**Document segment:**
** BEGIN **

Global gas prices have been increasing this year amid the rising demand and a shortage in supply. Gas prices in Europe, including in the UK, reached record highs in the past months, while the New York Mercantile Exchange (Nymex) future contracts have doubled, reaching their highest levels since late 2008.

Ahmed Khalifa, deputy chairman of Evergrow, a leading company in the production of potassium fertilisers in the Middle East, said that the majority of the company’s production will see price increases ranging from $6 to $10 due to the decision.

Gas price hikes will also add more chips on the shoulders of companies that want to venture into new foreign markets, Khalifa said, explaining that freight costs have also doubled. This will directly result in a drastic drop in the profits of exporters who had signed contracts with the importing parties before the increase in shipping and gas costs.

Khalifa noted that electricity prices may also increase, which means that production cost will hike further.

Khaled Abul-Makarem, chairman of the Chemical Industries Export Council, said that petrochemicals and fertilisers are among the most affected sectors by natural gas price rises. Gas is a main component in some fertilisers, essentially making up to 80 per cent of the product. The scarcity of natural gas globally will increase demand on Egyptian products, but since exporters had already signed contracts based on cheaper prices, they will either have to cancel the old contracts, and hence lose their customers, or export their products and shoulder the losses, he added.

** END **

**Records shown:**

** BEGIN **

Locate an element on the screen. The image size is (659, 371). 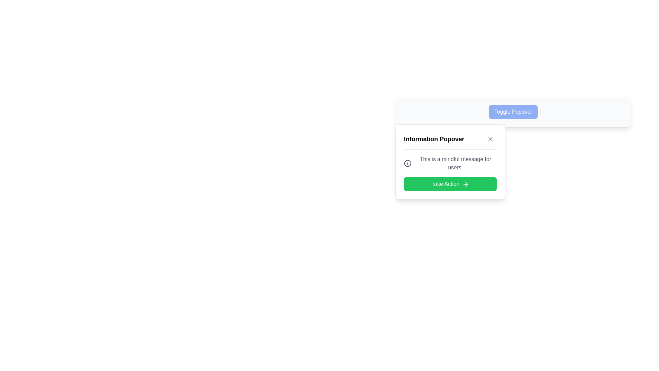
the blue button with rounded corners labeled 'Toggle Popover' is located at coordinates (513, 112).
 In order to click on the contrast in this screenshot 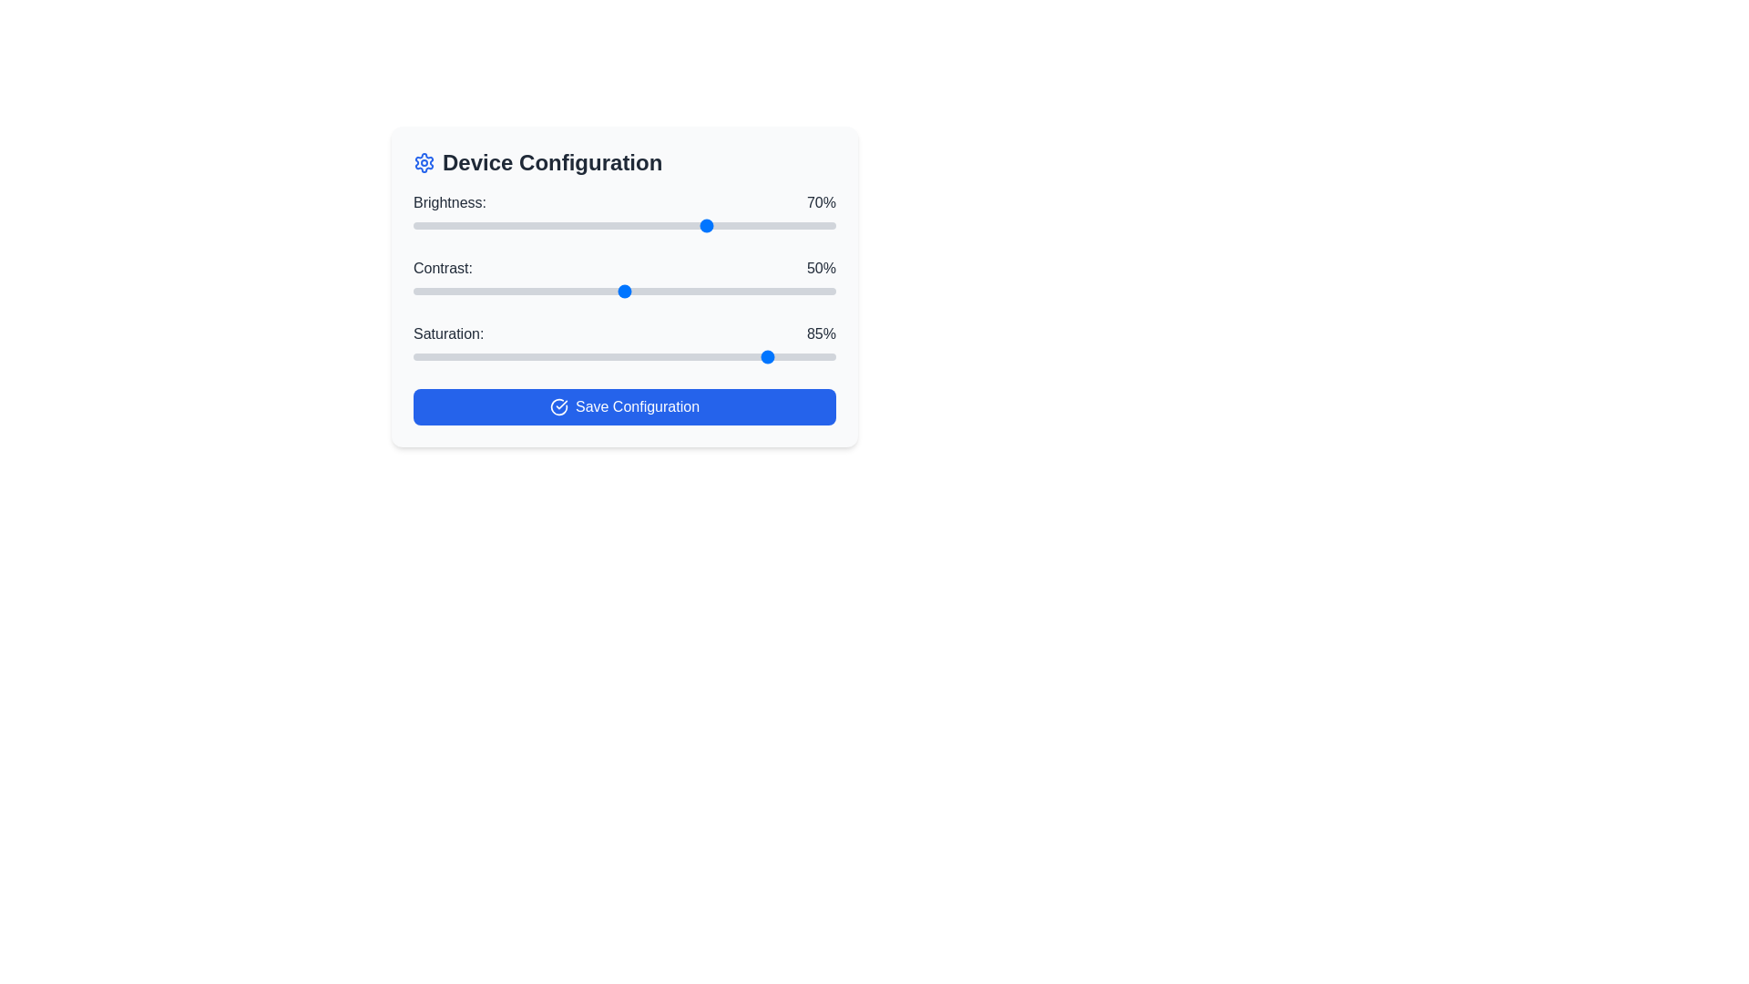, I will do `click(603, 291)`.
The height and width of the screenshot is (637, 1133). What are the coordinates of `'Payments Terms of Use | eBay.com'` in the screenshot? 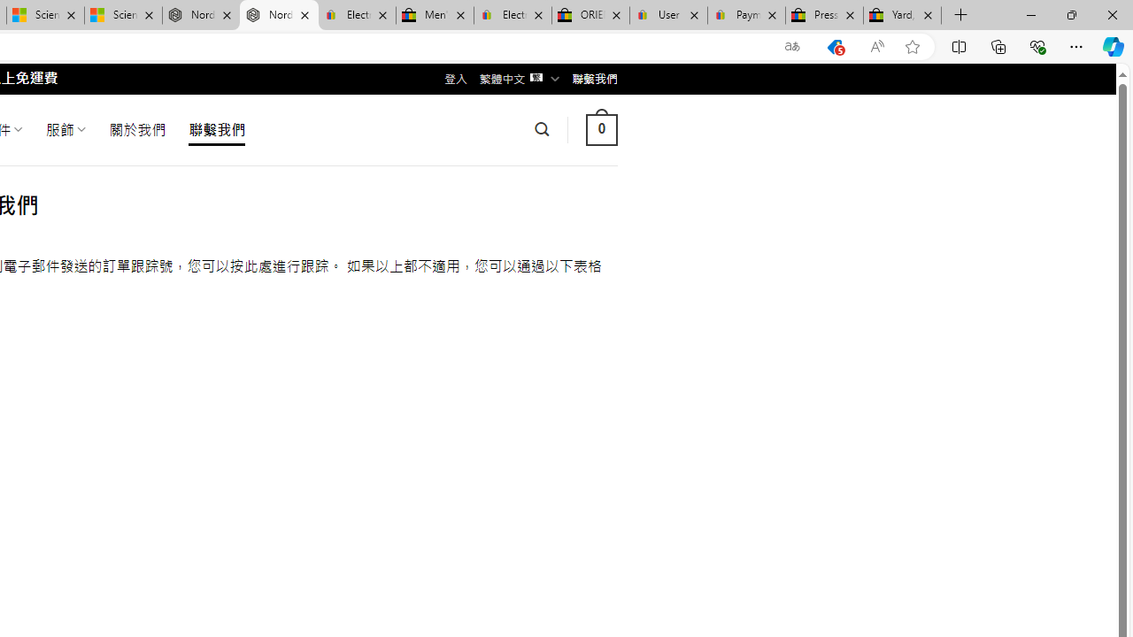 It's located at (746, 15).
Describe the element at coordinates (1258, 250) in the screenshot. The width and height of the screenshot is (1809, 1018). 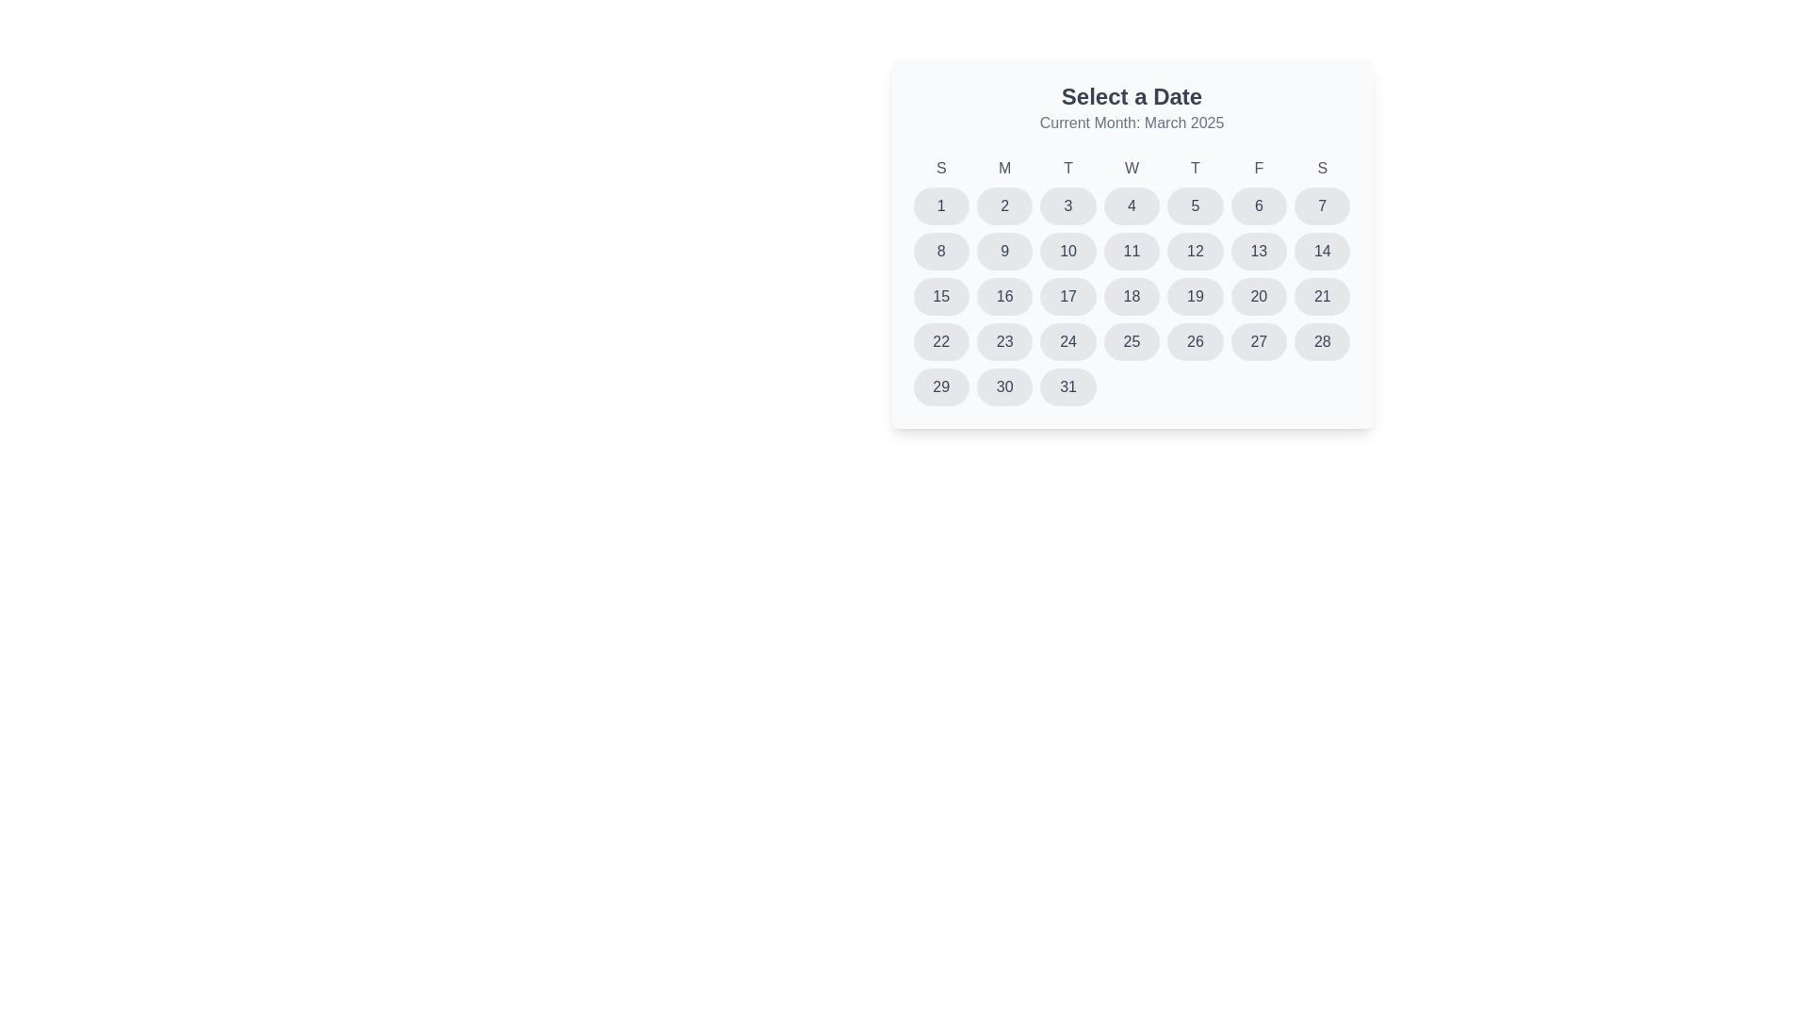
I see `the interactive button located in the third row, sixth column of the grid under the 'F' column header` at that location.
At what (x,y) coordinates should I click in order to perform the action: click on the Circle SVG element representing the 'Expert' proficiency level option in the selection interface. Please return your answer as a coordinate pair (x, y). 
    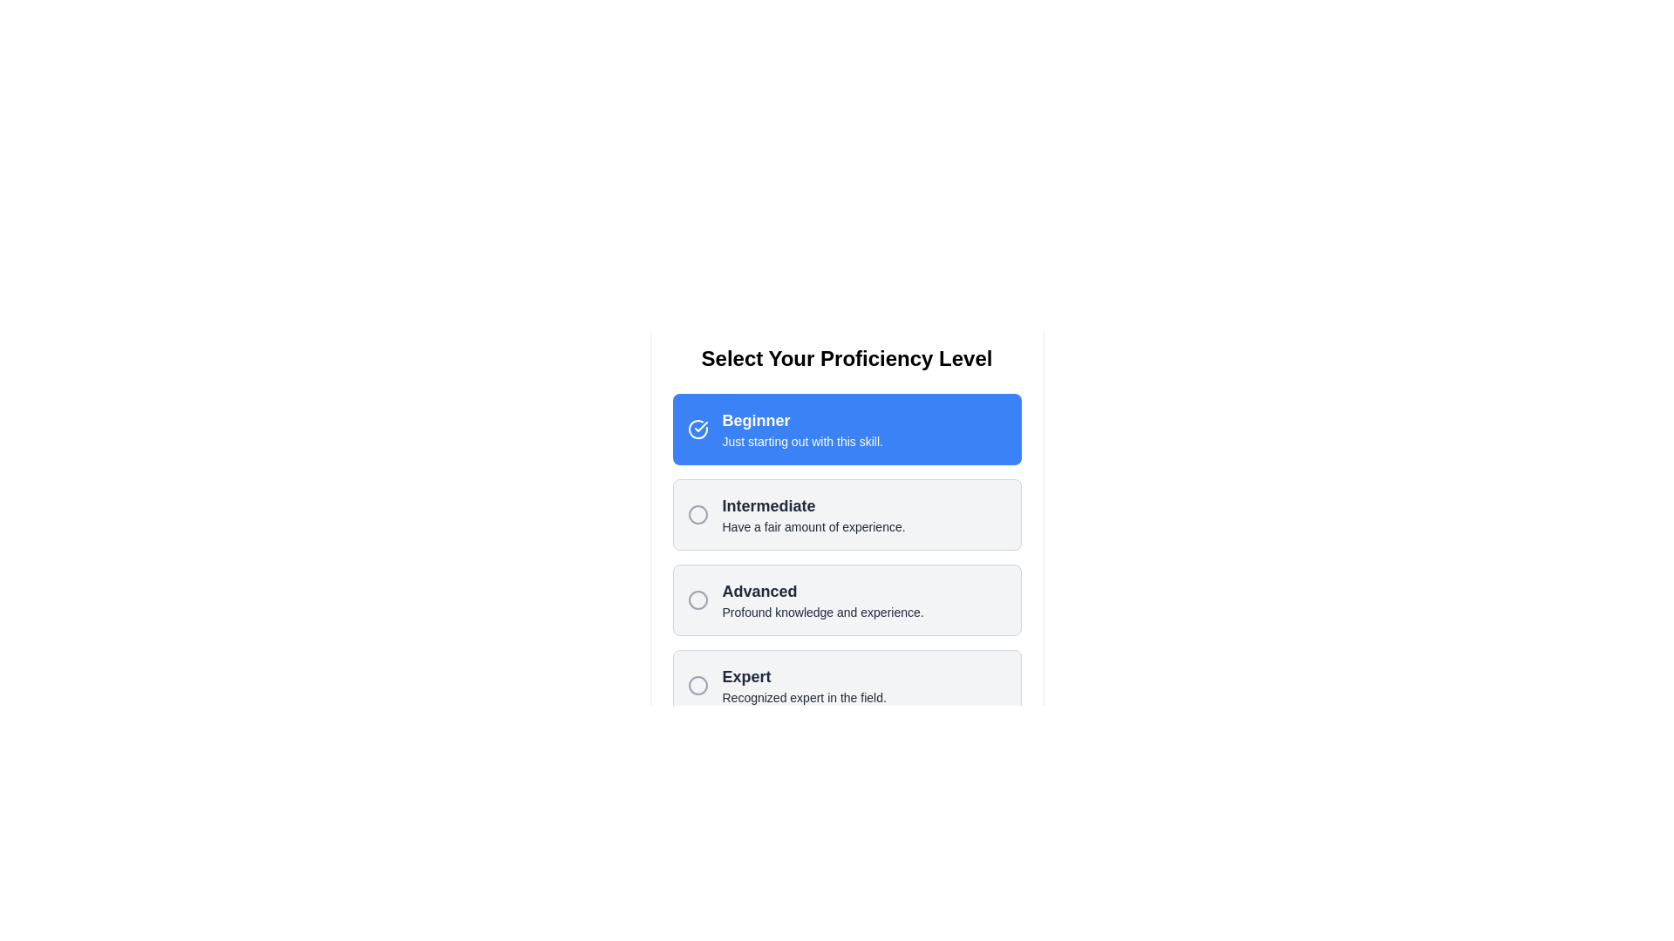
    Looking at the image, I should click on (697, 684).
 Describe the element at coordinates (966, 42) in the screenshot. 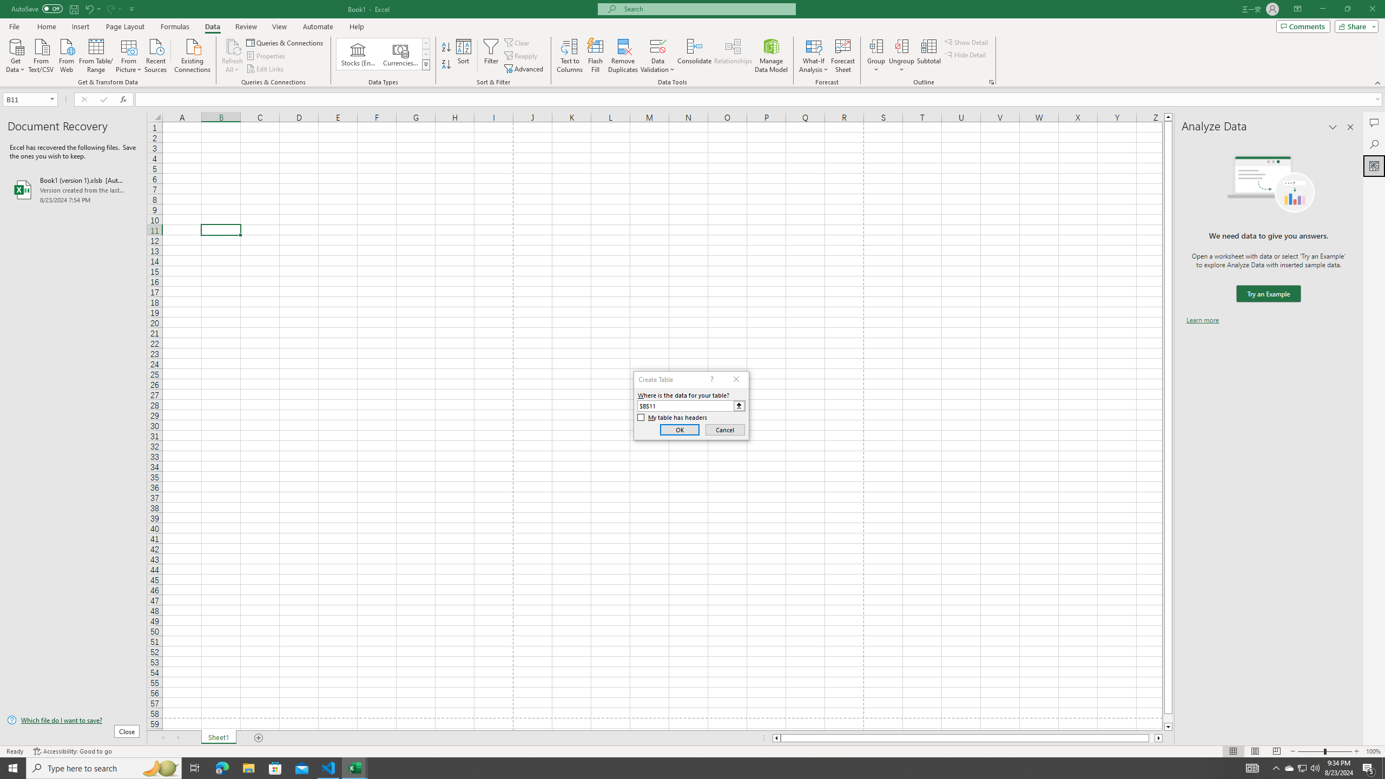

I see `'Show Detail'` at that location.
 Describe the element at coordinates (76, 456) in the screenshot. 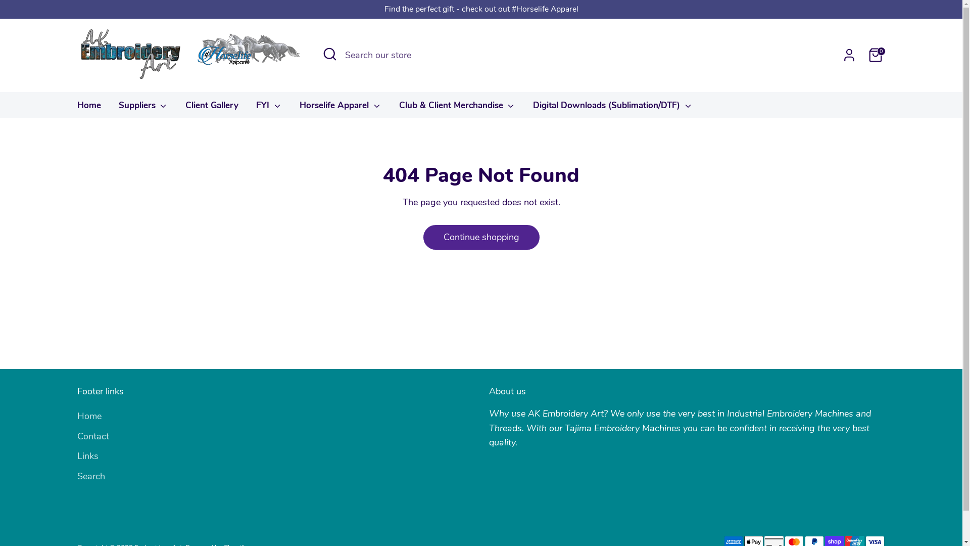

I see `'Links'` at that location.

** END **

**Problems and tasks:**
1. Decide whether each statement agrees with the passage on gas prices, answering yes or no and quoting the deciding words: (a) Nymex future contracts reached their highest levels since late 2008; (b) Khalifa said freight costs have tripled; (c) gas can make up as much as 80 per cent of some fertilisers.
2. Retype the passage on gas prices word for word, starting with "Gas price hikes" and going on through "will hike further.".
Rely only on the passage on gas prices, not on the data.

**The results:**
1.
(a) Yes: "reaching their highest levels since late 2008"
(b) No: "freight costs have also doubled"
(c) Yes: "essentially making up to 80 per cent of the product"

2.
Gas price hikes will also add more chips on the shoulders of companies that want to venture into new foreign markets, Khalifa said, explaining that freight costs have also doubled. This will directly result in a drastic drop in the profits of exporters who had signed contracts with the importing parties before the increase in shipping and gas costs.

Khalifa noted that electricity prices may also increase, which means that production cost will hike further.